Re: Add udev-md-raid-safe-timeouts.rules

Alan Stern <stern@xxxxxxxxxxxxxxxxxxx> · Mon, 16 Apr 2018 13:33:37 -0400 (EDT)

On Mon, 16 Apr 2018, Chris Murphy wrote:

> Adding linux-usb@ and linux-scsi@
> (This email does contain the thread initiating email, but some replies
> are on the other lists.)
> 
> On Mon, Apr 16, 2018 at 5:43 AM, Austin S. Hemmelgarn
> <ahferroin7@xxxxxxxxx> wrote:
> > On 2018-04-15 21:04, Chris Murphy wrote:
> >>
> >> I just ran into this:
> >>
> >> https://github.com/neilbrown/mdadm/pull/32/commits/af1ddca7d5311dfc9ed60a5eb6497db1296f1bec
> >>
> >> This solution is inadequate, can it be made more generic? This isn't
> >> an md specific problem, it affects Btrfs and LVM as well. And in fact
> >> raid0, and even none raid setups.
> >>
> >> There is no good reason to prevent deep recovery, which is what
> >> happens with the default command timer of 30 seconds, with this class
> >> of drive. Basically that value is going to cause data loss for the
> >> single device and also raid0 case, where the reset happens before deep
> >> recovery has a chance. And even if deep recovery fails to return user
> >> data, what we need to see is the proper error message: read error UNC,
> >> rather than a link reset message which just obfuscates the problem.
> >
> >
> > This has been discussed at least once here before (probably more times, hard
> > to be sure since it usually comes up as a side discussion in an only
> > marginally related thread).  Last I knew, the consensus here was that it
> > needs to be changed upstream in the kernel, not by adding a udev rule
> > because while the value is technically system policy, the default policy is
> > brain-dead for anything but the original disks it was i9ntended for (30
> > seconds works perfectly fine for actual SCSI devices because they behave
> > sanely in the face of media errors, but it's horribly inadequate for ATA
> > devices).
> >
> > To re-iterate what I've said before on the subject:
> >
> > For ATA drives it should probably be 150 seconds.  That's 30 seconds beyond
> > the typical amount of time most consumer drives will keep retrying a sector,
> > so even if it goes the full time to try and recover a sector this shouldn't
> > trigger.  The only people this change should negatively impact are those who
> > have failing drives which support SCT ERC and have it enabled, but aren't
> > already adjusting this timeout.
> >
> > For physical SCSI devices, it should continue to be 30 seconds.  SCSI disks
> > are sensible here and don't waste your time trying to recover a sector.  For
> > PV-SCSI devices, it should probably be adjusted too, but I don't know what a
> > reasonable value is.
> >
> > For USB devices it should probably be higher than 30 seconds, but again I
> > have no idea what a reasonable value is.
> 
> I don't know how all of this is designed but it seems like there's
> only one location for the command timer, and the SCSI driver owns it,
> and then everyone else (ATA and USB and for all I know SAN) are on top
> of that and lack any ability to have separate timeouts.
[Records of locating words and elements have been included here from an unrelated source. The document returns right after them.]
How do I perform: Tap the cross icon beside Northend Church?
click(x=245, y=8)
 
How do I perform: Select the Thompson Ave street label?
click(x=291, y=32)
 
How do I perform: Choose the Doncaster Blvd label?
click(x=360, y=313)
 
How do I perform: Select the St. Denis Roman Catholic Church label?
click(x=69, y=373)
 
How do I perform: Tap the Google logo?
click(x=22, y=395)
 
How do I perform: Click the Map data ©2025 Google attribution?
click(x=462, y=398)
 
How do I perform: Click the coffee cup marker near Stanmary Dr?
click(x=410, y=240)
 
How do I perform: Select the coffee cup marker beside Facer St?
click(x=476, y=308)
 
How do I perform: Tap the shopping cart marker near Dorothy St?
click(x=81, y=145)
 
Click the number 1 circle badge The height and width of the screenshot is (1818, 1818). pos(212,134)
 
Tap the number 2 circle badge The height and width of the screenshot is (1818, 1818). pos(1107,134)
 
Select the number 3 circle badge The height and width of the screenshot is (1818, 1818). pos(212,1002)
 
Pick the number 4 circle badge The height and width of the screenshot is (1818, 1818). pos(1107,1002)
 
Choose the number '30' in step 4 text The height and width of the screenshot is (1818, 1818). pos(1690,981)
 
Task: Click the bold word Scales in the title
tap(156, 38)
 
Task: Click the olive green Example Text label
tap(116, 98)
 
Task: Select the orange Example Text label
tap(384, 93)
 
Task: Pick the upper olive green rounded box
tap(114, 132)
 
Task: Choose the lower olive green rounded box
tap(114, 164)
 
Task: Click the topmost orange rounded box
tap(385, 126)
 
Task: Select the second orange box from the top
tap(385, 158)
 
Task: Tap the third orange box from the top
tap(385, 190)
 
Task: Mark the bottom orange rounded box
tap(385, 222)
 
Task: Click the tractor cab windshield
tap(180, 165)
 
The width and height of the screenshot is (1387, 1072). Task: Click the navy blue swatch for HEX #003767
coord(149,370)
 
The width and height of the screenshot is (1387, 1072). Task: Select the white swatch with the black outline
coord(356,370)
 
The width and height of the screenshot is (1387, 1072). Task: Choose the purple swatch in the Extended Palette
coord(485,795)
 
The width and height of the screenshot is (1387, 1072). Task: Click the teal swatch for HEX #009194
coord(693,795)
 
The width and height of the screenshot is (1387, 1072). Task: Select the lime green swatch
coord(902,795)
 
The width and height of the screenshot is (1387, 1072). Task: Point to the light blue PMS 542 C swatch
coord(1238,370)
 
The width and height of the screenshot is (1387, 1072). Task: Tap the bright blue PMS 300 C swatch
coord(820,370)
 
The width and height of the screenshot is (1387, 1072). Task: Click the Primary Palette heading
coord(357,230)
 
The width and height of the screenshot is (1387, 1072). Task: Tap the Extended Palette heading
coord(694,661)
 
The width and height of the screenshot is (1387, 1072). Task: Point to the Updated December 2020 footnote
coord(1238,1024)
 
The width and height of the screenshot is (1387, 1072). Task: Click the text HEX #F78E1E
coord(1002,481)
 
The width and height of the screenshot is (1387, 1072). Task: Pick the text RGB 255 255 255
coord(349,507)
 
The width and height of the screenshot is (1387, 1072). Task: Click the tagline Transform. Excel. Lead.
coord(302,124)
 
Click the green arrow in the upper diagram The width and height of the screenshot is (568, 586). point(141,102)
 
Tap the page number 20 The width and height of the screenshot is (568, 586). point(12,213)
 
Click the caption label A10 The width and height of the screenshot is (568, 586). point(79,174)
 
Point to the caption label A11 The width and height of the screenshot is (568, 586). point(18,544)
As far as mass-storage is concerned, USB is merely a transport.  It 
doesn't impose any timeout rules; the appropriate timeout value is 
whatever the device at the end of the USB link needs.  Thus, a SCSI 
drive connected over USB could use a 30-second timeout, an ATA drive 
could use 150 seconds, and so on.

Unfortunately, the only way to tell what sort of drive you've got is by
looking at the Vendor/Product IDs or other information provided by the
drive itself.  You can't tell anything just from knowing what sort of
bus it's on.

Alan Stern

> The nice thing about the udev rule is that it tests for SCT ERC before
> making a change. There certainly are enterprise and almost enterprise
> "NAS" SATA drives that have short SCT ERC times enabled out of the box
> - and the udev method makes them immune to the change.